Векторизация текста через индексацию уникальных токенов.

In [24]:
def vectorize(tokens: list[str]) -> list[int]:
    dict_vectors = {}
    result = []
    for word in tokens:
        if word in dict_vectors:
            result.append(dict_vectors[word])
        else:
            dict_vectors[word] = len(dict_vectors)
            result.append(dict_vectors[word])
    return result

In [28]:
def main():
    """
    Основная функция программы.
    """
    documents = [
        "Far over the misty mountains cold",
        "To dungeons deep and caverns old",
        "We must away ere break of day",
        "To find our long-forgotten gold."

        "The pines were roaring on the height",
        "The winds were moaning in the night",
        "The fire was red, it flaming spread",
        "The trees like torches blazed with light."
    ]

    preprocessed_docs = [preprocess_text(doc) for doc in documents]
    tokenized_docs = [" ".join(tokenize_and_lemmatize(doc)) for doc in preprocessed_docs]

    print("\nPreprocessed Documents:", tokenized_docs)

    vocab = build_vocabulary(tokenized_docs)

    bow_matrix = bag_of_words(tokenized_docs, vocab)
    tfidf_matrix = compute_tfidf(bow_matrix)

    np.set_printoptions(precision=1, suppress=True)
    print("\nBag of Words Matrix:")
    print(bow_matrix)
    print("\nTF-IDF Matrix:")
    print(tfidf_matrix)

    print("\nASCII Tokenization:", ascii_tokenizer(documents[0]))
    print("\nASCII Vectorization:", ascii_vectorizer(documents[0]))

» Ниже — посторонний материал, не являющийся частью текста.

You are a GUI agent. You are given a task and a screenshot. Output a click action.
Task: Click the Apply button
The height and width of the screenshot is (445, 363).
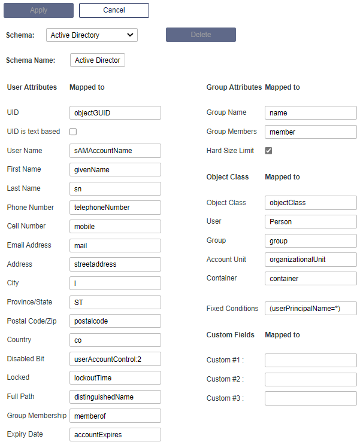coord(38,10)
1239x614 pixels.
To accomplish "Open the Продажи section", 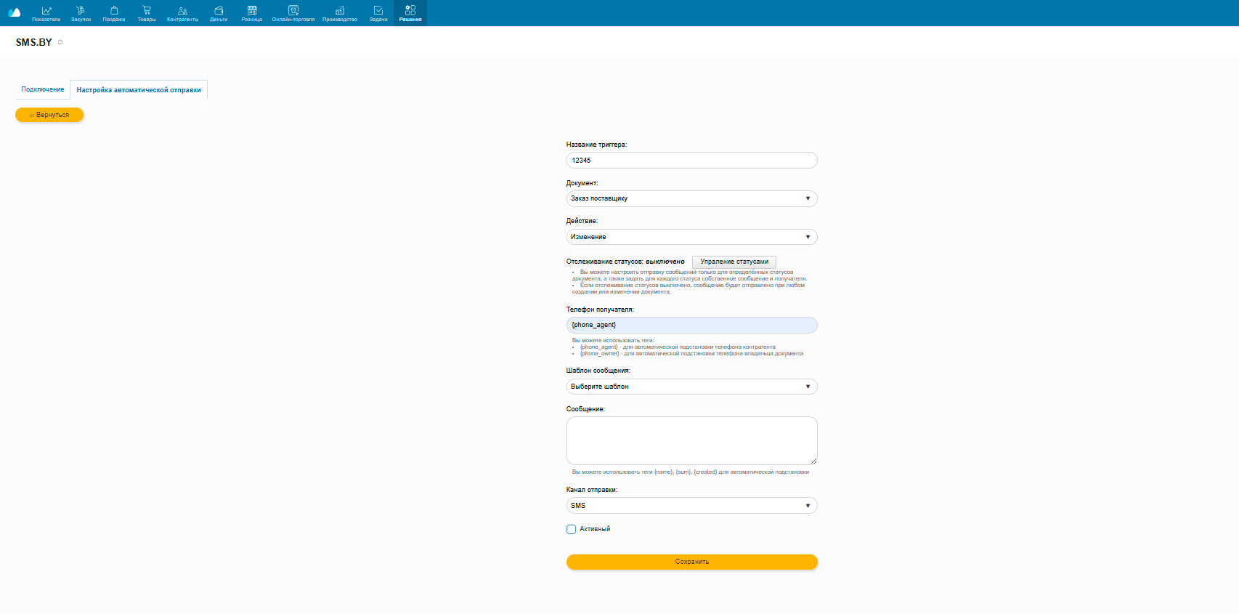I will 114,13.
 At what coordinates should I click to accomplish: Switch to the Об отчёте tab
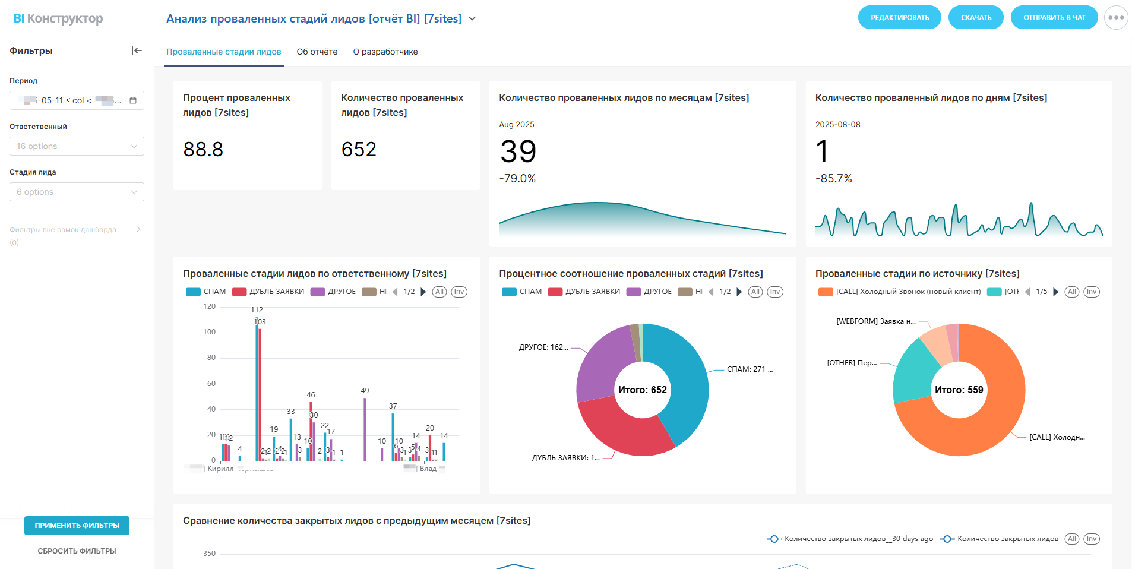(x=317, y=52)
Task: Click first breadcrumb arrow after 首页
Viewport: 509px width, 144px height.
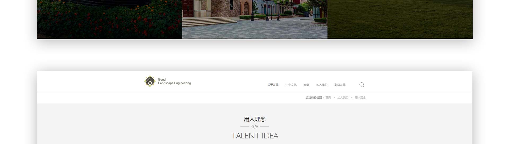Action: tap(334, 98)
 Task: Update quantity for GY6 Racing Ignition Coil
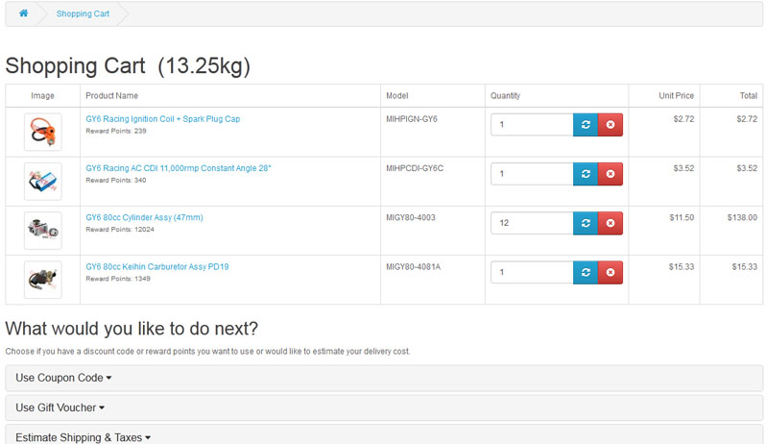pyautogui.click(x=586, y=125)
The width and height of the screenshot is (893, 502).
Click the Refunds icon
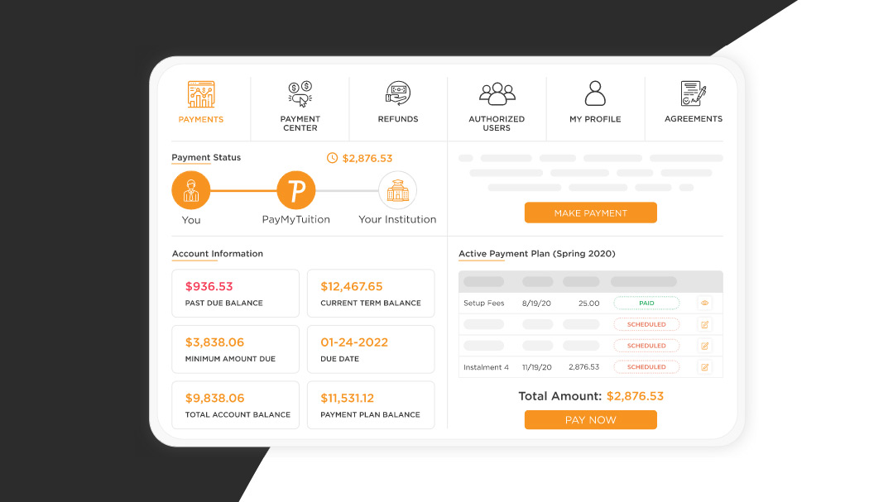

    print("\nVectorized Tokens (Lemmatized):", vectorize(tokenize_and_lemmatize(documents[0])))
    print("\nVectorized Tokens (Preprocessed):", vectorize(preprocessed_docs[0].split()))


if __name__ == "__main__":
    main()



Preprocessed Documents: ['far misty mountain cold', 'dungeon deep cavern old', 'must away ere break day', 'find longforgotten goldthe pine roaring height', 'wind moaning night', 'fire red flaming spread', 'tree like torch blazed light']

Bag of Words Matrix:
[[1. 1. 1. 1. 0. 0. 0. 0. 0. 0. 0. 0. 0. 0. 0. 0. 0. 0. 0. 0. 0. 0. 0. 0.
  0. 0. 0. 0. 0. 0. 0.]
 [0. 0. 0. 0. 1. 1. 1. 1. 0. 0. 0. 0. 0. 0. 0. 0. 0. 0. 0. 0. 0. 0. 0. 0.
  0. 0. 0. 0. 0. 0. 0.]
 [0. 0. 0. 0. 0. 0. 0. 0. 1. 1. 1. 1. 1. 0. 0. 0. 0. 0. 0. 0. 0. 0. 0. 0.
  0. 0. 0. 0. 0. 0. 0.]
 [0. 0. 0. 0. 0. 0. 0. 0. 0. 0. 0. 0. 0. 1. 1. 1. 1. 1. 1. 0. 0. 0. 0. 0.
  0. 0. 0. 0. 0. 0. 0.]
 [0. 0. 0. 0. 0. 0. 0. 0. 0. 0. 0. 0. 0. 0. 0. 0. 0. 0. 0. 1. 1. 1. 0. 0.
  0. 0. 0. 0. 0. 0. 0.]
 [0. 0. 0. 0. 0. 0. 0. 0. 0. 0. 0. 0. 0. 0. 0. 0. 0. 0. 0. 0. 0. 0. 1. 1.
  1. 1. 0. 0. 0. 0. 0.]
 [0. 0. 0. 0. 0. 0. 0. 0. 0. 0. 0. 0. 0. 0. 0. 0. 0. 0. 0. 0. 0. 0. 0. 0.
  0. 0. 1. 1. 1. 1. 1.]]

TF-IDF Matrix:
[[0.2 0.2 0.2 0.2 0.  0.  0.  0.  0.